In the Senate, vacancies should be filled with replacements within a few weeks of any Court declaration. However as the partisan balance of the chamber is complex, and includes a diverse 11-member crossbench in addition to the senators of the major parties (the governing Liberal-National Coalition and the Opposition Labor Party) and the Greens. Temporary absences, if not suitably paired according to parliamentary conventions, could affect the passage of legislation and resolutions.

In the House of Representatives, where the Government is formed, the situation is also tense. The Liberal-National Coalition barely survived the July 2016 election, winning 76 of the 150 seats. One government seat must be given up to the position of Speaker of the House.

The Opposition holds 69 seats, and a five-member crossbench of independents and minor party MPs has in the past week expressed significant dissatisfaction with the administration.

If the Government were to lose any by-election in the Deputy Prime Minister’s electoral division, it would slip into minority status.

 

Any more by-elections could put the administration seriously at risk. At present it remains unclear if any other House members will be affected. Several known to have overseas-born parents are under severe scrutiny.

The Government, already troubled by poor polls, limited legislative achievements and an ongoing fiasco over the question of legislating for marriage equality, has in the past week taken on a rather desperate appearance.

The junior Coalition member the National Party, based in Australia’s eastern state rural and regional areas, have now seen three of their five Cabinet ministers dragged into the morass. Only one of the three has stepped aside from Cabinet, triggering an additional political dispute. As mentioned above, the Nationals also face the unpleasant prospect of the party losing Senate positions to their partners, the Liberals.

The impending ruling against the Deputy Prime Minister is a particular worry. Joyce won his New England electoral division with 58% of the preferential vote in 2016, and would most likely win again in a fresh election (after repudiating his descent-based New Zealand citizenship), but a rematch with high-profile former independent MP Tony Winsdor would be a distraction the Government hardly needs.

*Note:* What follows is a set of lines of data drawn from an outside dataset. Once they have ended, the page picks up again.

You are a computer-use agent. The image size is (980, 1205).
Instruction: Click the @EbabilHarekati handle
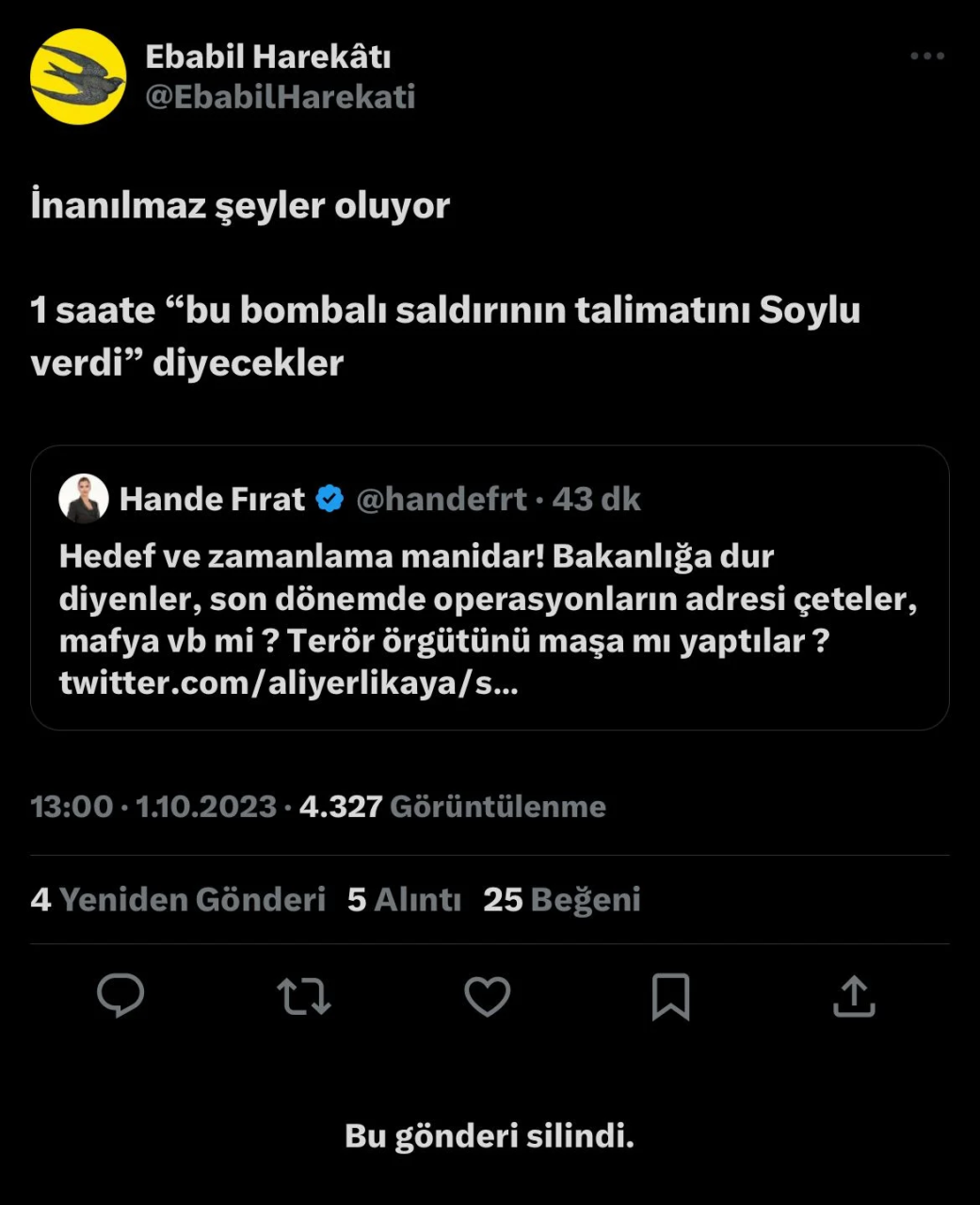pyautogui.click(x=280, y=96)
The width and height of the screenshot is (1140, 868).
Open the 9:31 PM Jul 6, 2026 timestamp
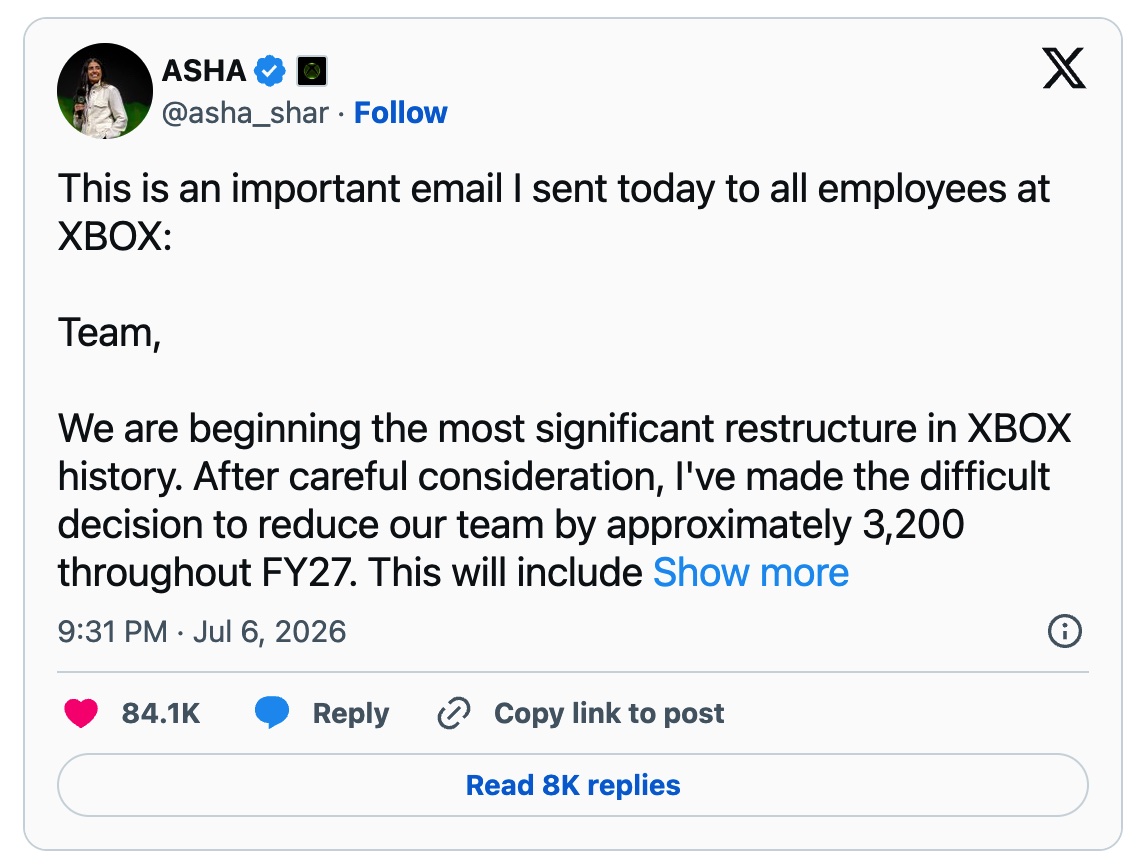coord(202,632)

Even a prompt ruling from the Court might not allow a by-election for the division of New England – should it become necessary – to occur before the end of 2017. In that basis, the sense of uncertainty surrounding the Government’s parliamentary majority could continue until February 2018.

Impact on legality of ministerial actions

One final legal headache has emerged regarding the three (so far) affected ministers. The Australian Constitution states that no person can hold office as a minister for more than three months without being a member of Parliament.

If ministers Joyce, Nash and Canavan were not validly elected MPs, then logically they were not validly appointed ministers beyond their initial three months of service, bringing into doubt the legal validity of all their many executive decisions and actions.

As a result, a multitude of ministerial decisions made since either December 2013 (dating from when the senior two first became government ministers) or alternatively from October 2016 (dating from the most recent formation of a new ministry, which is also when Canavan was added to the ministry) may now all be entirely invalid.

In principle such legal defects could be re-validated by legislation, if the Parliament agrees on enacting such laws.

Moreover, according to prominent constitutional scholar Anne Twomey ordinary individuals and businesses would be protected from legal damage under the common law.

But the ministries in question – resources, agriculture, water resources, regional development and others – all involve ministerial decisions relating to extensive and valuable resources, in which major corporations and interests are concerned. Approvals relating to major mining proposals, for example, may be brought into legal doubt.

The potential for legal mischief and disarray is far from trivial.